An inscription of Neo-Babylonian ruler Nebuchadnezzar II (605-562 BC), found in a columnar form and as a prism at Babylon, mentions Kutha.

"I established every day 8 sheep as regular offerings for Nergal (and) Las, the gods of the Emeslam and Cutha, I provided abundantly for the offerings of the great gods, I increased the regular offerings beyond the old offerings."

Several governors are known from the time the city was under the control of Achaemenid Empire ruler Cyrus the Great during 539–530 BC. They are Nergal-tabni-usur, Nergal-sar-usur, and Nabu-kesir.

According to the Diadochi Chronicle in the seventh year 7th year of seleucid ruler Alexander IV of Macedon, 311/310 BC, general Antigonus I Monophthalmus battled general Seleucus I Nicator after the latter revolted along with the temple administrator of Kutha.
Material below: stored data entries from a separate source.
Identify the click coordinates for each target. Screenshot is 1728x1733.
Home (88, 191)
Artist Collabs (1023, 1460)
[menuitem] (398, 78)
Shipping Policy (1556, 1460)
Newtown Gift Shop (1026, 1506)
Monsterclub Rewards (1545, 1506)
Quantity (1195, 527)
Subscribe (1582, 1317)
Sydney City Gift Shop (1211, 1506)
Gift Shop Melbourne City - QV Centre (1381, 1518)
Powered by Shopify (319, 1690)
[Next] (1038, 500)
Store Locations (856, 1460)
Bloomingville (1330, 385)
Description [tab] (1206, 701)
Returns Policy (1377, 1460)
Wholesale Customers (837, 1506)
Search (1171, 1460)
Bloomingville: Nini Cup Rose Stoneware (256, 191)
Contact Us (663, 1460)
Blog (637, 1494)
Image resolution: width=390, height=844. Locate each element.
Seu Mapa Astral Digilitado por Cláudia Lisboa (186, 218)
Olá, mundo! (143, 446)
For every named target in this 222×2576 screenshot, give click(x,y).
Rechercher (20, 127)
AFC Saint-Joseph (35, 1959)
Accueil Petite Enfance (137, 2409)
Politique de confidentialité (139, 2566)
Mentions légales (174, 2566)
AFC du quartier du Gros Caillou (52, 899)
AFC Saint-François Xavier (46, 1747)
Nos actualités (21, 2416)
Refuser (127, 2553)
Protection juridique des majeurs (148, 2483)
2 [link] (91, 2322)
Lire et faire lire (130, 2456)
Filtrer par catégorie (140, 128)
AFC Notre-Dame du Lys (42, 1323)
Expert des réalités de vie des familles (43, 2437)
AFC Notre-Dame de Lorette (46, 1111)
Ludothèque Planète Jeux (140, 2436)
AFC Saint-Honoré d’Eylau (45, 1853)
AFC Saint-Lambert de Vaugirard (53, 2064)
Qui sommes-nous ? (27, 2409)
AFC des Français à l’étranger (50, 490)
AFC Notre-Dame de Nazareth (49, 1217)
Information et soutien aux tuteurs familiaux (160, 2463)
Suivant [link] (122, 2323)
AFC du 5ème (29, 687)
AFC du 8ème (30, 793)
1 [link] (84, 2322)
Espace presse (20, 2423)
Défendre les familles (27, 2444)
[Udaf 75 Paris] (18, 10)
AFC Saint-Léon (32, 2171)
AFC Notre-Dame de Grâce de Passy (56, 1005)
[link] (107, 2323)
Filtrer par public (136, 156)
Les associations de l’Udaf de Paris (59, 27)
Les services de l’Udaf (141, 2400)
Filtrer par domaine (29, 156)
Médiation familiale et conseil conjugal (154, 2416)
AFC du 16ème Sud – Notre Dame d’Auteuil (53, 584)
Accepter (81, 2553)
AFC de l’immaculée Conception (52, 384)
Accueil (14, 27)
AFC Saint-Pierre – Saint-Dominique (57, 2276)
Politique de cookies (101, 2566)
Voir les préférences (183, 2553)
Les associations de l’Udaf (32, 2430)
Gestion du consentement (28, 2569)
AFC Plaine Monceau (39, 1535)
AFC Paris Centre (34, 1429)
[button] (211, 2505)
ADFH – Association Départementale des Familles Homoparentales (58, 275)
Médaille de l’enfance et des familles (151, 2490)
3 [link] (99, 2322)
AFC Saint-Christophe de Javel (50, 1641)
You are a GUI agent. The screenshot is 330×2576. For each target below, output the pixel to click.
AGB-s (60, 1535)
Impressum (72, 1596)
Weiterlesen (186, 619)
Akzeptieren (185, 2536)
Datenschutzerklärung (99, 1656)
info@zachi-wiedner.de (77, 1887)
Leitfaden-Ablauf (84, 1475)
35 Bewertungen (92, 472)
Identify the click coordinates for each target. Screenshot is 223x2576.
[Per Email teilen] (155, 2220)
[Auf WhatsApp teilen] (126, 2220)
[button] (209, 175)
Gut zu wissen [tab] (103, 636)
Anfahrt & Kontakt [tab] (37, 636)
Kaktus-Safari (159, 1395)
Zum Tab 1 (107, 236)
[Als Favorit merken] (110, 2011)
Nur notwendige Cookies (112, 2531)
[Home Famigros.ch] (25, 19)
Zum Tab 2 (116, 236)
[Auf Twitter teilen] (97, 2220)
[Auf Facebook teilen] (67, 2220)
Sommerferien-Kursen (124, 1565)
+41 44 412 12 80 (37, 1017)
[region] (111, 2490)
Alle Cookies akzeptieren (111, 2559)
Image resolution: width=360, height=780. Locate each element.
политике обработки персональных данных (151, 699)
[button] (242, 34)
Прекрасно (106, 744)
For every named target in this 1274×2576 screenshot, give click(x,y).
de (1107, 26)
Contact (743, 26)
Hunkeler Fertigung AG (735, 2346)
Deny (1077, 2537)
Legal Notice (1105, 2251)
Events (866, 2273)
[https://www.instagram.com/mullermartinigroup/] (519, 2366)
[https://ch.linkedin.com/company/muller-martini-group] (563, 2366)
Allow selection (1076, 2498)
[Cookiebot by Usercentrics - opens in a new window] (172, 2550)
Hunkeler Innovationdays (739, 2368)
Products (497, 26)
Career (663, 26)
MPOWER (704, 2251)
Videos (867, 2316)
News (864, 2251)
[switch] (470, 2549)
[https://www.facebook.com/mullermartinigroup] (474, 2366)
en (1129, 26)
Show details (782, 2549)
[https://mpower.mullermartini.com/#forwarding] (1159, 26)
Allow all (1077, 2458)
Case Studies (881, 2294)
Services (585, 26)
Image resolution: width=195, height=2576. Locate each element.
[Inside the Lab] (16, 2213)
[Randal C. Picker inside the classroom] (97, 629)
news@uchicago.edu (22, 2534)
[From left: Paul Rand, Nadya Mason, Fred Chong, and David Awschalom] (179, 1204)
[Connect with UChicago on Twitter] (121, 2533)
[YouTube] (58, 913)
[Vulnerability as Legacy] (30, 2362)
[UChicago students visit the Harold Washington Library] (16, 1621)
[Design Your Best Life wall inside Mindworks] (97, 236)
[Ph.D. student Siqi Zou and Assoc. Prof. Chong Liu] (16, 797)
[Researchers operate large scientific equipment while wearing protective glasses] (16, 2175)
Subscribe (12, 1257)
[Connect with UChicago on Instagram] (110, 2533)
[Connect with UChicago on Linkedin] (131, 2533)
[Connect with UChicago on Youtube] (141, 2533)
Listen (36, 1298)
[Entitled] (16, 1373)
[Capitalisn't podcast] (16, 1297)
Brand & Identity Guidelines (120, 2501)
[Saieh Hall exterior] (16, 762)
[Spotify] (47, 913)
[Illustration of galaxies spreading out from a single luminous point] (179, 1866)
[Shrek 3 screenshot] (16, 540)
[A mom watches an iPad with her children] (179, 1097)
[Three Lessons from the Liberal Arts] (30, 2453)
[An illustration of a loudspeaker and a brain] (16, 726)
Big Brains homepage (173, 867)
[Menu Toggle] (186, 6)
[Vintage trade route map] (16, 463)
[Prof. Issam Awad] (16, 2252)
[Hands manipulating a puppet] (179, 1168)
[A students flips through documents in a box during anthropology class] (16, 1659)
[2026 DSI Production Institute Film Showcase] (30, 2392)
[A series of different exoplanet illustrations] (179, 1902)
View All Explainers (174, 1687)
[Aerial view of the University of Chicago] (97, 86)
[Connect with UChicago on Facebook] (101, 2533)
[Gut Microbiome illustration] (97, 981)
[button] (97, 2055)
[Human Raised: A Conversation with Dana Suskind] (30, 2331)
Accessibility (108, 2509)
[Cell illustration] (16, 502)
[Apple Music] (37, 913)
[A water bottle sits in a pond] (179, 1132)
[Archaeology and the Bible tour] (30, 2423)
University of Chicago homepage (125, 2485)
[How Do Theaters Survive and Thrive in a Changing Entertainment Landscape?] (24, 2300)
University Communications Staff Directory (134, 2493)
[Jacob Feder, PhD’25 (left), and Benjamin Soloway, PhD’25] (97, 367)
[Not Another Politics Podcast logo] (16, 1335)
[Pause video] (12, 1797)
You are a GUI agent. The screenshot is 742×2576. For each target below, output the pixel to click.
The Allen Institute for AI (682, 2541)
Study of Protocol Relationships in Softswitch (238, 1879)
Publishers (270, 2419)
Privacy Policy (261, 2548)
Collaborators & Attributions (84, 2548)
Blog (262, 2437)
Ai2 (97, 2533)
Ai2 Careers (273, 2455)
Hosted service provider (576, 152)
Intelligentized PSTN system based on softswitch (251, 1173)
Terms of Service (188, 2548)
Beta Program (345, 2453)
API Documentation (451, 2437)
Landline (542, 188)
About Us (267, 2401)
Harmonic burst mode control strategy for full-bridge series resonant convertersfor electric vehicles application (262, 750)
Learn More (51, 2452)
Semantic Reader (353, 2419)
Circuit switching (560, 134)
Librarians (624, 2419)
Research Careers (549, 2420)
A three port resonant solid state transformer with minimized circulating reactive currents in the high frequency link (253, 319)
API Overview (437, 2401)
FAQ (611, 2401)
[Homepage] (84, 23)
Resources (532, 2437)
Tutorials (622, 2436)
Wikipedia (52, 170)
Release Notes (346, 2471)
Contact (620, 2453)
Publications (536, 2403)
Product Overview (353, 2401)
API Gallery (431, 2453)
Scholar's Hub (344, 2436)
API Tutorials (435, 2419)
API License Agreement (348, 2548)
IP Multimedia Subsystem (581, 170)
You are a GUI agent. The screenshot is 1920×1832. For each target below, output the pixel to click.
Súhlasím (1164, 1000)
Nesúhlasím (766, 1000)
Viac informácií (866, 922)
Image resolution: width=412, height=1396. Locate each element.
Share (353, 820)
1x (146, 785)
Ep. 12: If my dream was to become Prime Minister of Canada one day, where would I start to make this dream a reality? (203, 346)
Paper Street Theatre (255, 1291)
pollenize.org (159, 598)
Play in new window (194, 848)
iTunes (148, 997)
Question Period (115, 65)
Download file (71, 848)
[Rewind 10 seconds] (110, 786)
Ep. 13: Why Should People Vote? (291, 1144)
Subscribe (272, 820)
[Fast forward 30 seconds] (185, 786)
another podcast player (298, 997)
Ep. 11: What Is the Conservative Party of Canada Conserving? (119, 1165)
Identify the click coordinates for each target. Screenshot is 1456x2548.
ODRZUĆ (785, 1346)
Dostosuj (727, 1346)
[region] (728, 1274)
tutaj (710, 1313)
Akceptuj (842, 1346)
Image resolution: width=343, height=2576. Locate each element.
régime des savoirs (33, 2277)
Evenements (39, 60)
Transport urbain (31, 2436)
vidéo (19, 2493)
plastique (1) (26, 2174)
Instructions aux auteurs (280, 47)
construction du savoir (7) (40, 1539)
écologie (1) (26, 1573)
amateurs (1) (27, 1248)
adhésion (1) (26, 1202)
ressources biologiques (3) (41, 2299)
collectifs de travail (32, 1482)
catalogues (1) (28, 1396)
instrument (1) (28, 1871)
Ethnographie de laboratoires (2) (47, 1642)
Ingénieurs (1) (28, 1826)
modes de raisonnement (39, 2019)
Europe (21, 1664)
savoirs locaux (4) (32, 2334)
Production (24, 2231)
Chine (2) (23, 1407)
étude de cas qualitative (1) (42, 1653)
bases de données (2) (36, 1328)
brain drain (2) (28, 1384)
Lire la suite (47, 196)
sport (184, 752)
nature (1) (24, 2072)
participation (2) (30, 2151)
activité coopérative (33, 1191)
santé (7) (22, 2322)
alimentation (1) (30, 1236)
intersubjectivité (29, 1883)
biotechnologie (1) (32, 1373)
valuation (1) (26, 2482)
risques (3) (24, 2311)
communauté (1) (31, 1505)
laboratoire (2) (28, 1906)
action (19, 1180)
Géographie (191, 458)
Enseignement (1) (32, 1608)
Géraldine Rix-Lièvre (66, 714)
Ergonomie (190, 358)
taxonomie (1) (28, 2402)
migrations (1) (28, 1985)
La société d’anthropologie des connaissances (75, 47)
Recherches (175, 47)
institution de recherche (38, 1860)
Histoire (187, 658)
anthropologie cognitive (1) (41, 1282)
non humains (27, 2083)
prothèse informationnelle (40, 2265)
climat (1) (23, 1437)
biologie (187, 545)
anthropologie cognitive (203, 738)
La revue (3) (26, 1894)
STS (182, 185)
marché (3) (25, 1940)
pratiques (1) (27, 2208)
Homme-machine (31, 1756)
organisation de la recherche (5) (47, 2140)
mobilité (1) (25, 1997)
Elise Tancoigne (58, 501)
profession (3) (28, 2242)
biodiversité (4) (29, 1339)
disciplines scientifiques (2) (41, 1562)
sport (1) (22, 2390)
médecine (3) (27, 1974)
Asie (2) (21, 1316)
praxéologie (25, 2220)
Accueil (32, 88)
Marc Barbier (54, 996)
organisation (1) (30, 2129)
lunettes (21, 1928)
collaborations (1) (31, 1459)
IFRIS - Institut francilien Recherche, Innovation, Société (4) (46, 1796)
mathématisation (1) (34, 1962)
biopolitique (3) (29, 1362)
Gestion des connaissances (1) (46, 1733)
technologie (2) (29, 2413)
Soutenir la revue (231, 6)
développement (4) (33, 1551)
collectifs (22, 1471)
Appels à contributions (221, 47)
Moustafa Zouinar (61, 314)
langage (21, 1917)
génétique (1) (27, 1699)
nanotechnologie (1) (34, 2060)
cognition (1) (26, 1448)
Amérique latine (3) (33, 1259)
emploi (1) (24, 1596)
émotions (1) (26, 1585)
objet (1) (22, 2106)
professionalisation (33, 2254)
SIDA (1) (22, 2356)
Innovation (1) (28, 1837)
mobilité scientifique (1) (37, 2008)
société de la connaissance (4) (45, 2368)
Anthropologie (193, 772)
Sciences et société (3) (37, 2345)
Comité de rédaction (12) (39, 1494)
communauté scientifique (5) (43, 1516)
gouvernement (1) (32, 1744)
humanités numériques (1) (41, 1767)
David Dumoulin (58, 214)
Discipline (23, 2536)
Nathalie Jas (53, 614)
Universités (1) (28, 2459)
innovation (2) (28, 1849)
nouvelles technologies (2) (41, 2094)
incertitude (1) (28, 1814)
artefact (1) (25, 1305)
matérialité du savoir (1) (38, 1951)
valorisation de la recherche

"He said thus [to? Seleu]cus, "in the 7th year of Antigonus assigned/appointed [... ] to Seleucus the General". In the month o the administrator of the Emeslam temple [in Cuthah] rebelled [ Seleucus, [but... ] he did not capture the palace (i.e. the garrison). In that month forty talents of silver of... [...] In the month of Ab, because [he did not accomplish the] capture of citadel of Babylon .[...], Seleucus took flight and did not dam up Euphrates... [... ]"

==In Religious Tradition==
The literary composition "Legend of the King of Cuthah", a fragmentary inscription of the Akkadian literary genre called narû, written as if it were transcribed from a royal stele, is in fact part of the "Cuthean Legend of Naram-Sin", not to be read as history, a copy of which was found in the cuneiform library at Sultantepe, north of Harran.

According to the Tanakh, Cuthah was one of the five Syrian and Mesopotamian cities from which Sargon II, King of Assyria, brought settlers to take the places of the exiled Israelites. II Kings relates that these settlers were attacked by lions, and interpreting this to mean that their worship was not acceptable to the deity of the land, they asked Sargon to send an Israelite priest, exiled in Assyria, to teach them, which he did. The result was a mixture of religions and peoples, the latter being known as "Cuthim" in Hebrew and as "Samaritans" to the Greeks.

Josephus places Cuthah, which for him is the name of a river and of a district, in Persia, and Neubauer says that it is the name of a country near Corduene.

Ibn Sa'd in his Kitab Tabaqat Al-Kubra writes that the maternal grandfather of Abraham, Karbana, was the one who discovered the river Kutha.

In The Last Pagans of Iraq: Ibn Waḥshiyya and His Nabatean Agriculture, Jaakko Hämeen-Anttila says:

"One might also mention the rather surprising story, traced back to 'Ali, the first Imam of the Shiites, where he is made to identify himself as “one of the Nabateans from Kutha” (see Yaqut, Mu'jamIV: 488, s.v. Kutha). It goes without saying that the story is apocryphal, but it shows that among the Shiites there were people ready to identify themselves with the Nabateans. Thus it comes as no surprise that especially in the so-called ghulàt movements (extremist Shiites) a lot of material surfaces that is derivable from Mesopotamian sources (cf. Hämeen-Anttila 2001), and the early Shiite strongholds were to a great extent in the area inhabited by Nabateans.

"Yaqut also notes, "the identification of Kutha as the original home Shiah Muslims believe to be the Abrahamic roots of Islam. Yet the identification of Kutha, and by extension also Abraham, with the Nabateans is remarkable."

Al-Tabari says in The History of Prophets and Kings that the prophet Ibrahim was the son of his mother Nuba or Anmatala, who was the daughter of Karita who dug the river Kutha, named after his father Kutha.